**Your instructions**
Copy exactly and only the lines running from the one that contains "440x366 pixels. How" to the final line of the data below, without the pictures.

(Saved entries)
*** Block opens ***

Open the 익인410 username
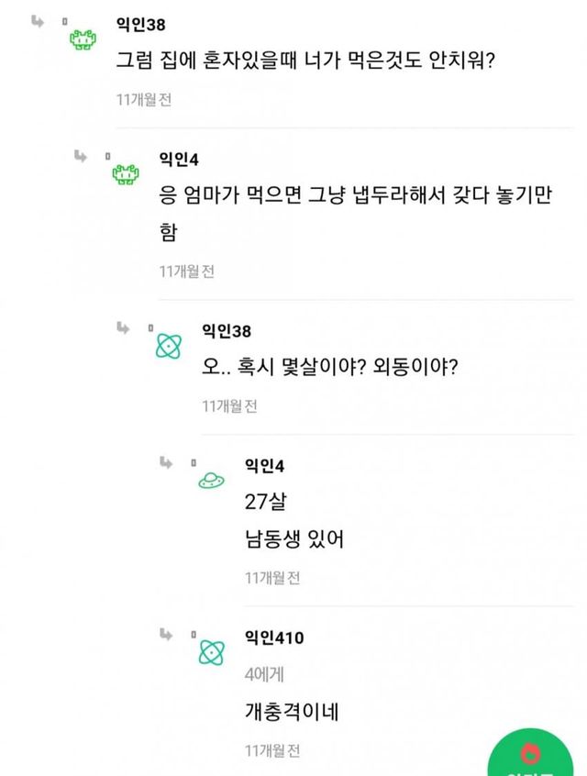Image resolution: width=587 pixels, height=776 pixels. (x=274, y=637)
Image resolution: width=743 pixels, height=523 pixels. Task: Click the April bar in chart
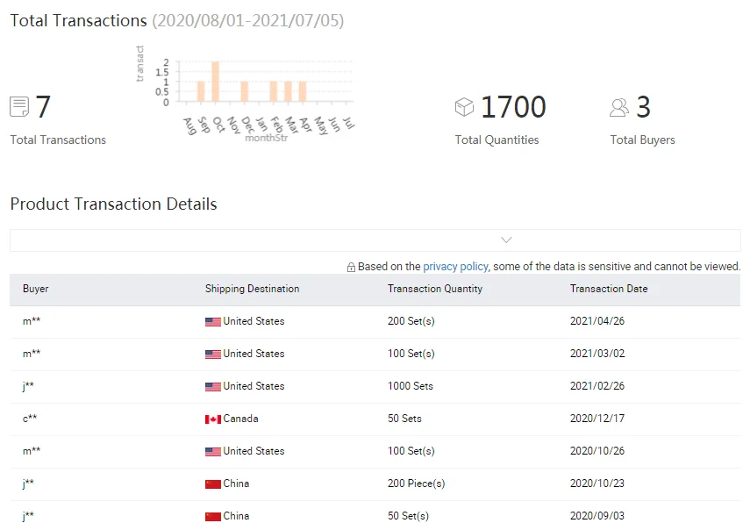[303, 91]
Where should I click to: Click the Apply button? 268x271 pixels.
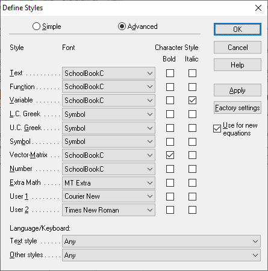coord(237,90)
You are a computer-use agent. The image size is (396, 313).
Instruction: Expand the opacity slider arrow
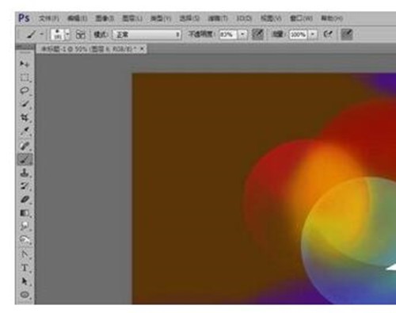(x=242, y=34)
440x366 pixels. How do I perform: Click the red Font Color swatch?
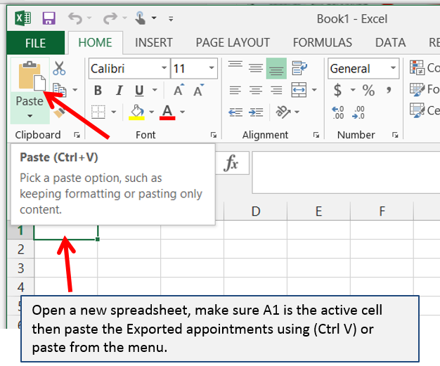(167, 112)
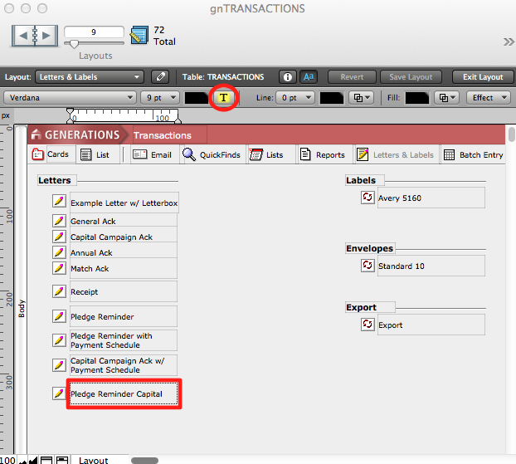Open the Letters & Labels layout dropdown
516x464 pixels.
pos(91,77)
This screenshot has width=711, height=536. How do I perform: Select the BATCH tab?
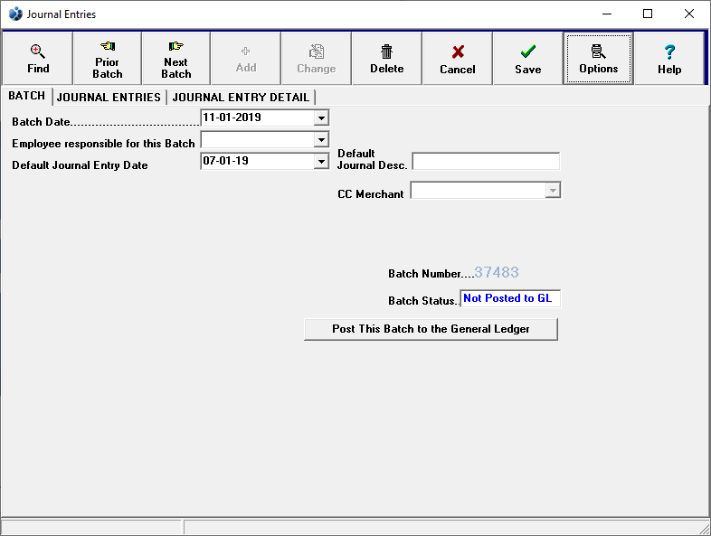pos(26,96)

*** Block closes ***

**Finished task**
440x366 pixels. How do I perform: Click the red Font Color swatch?
(167, 112)
Open the Letters & Labels layout dropdown
516x464 pixels.
pos(91,77)
This screenshot has width=711, height=536. How do I perform: Select the BATCH tab?
pos(26,96)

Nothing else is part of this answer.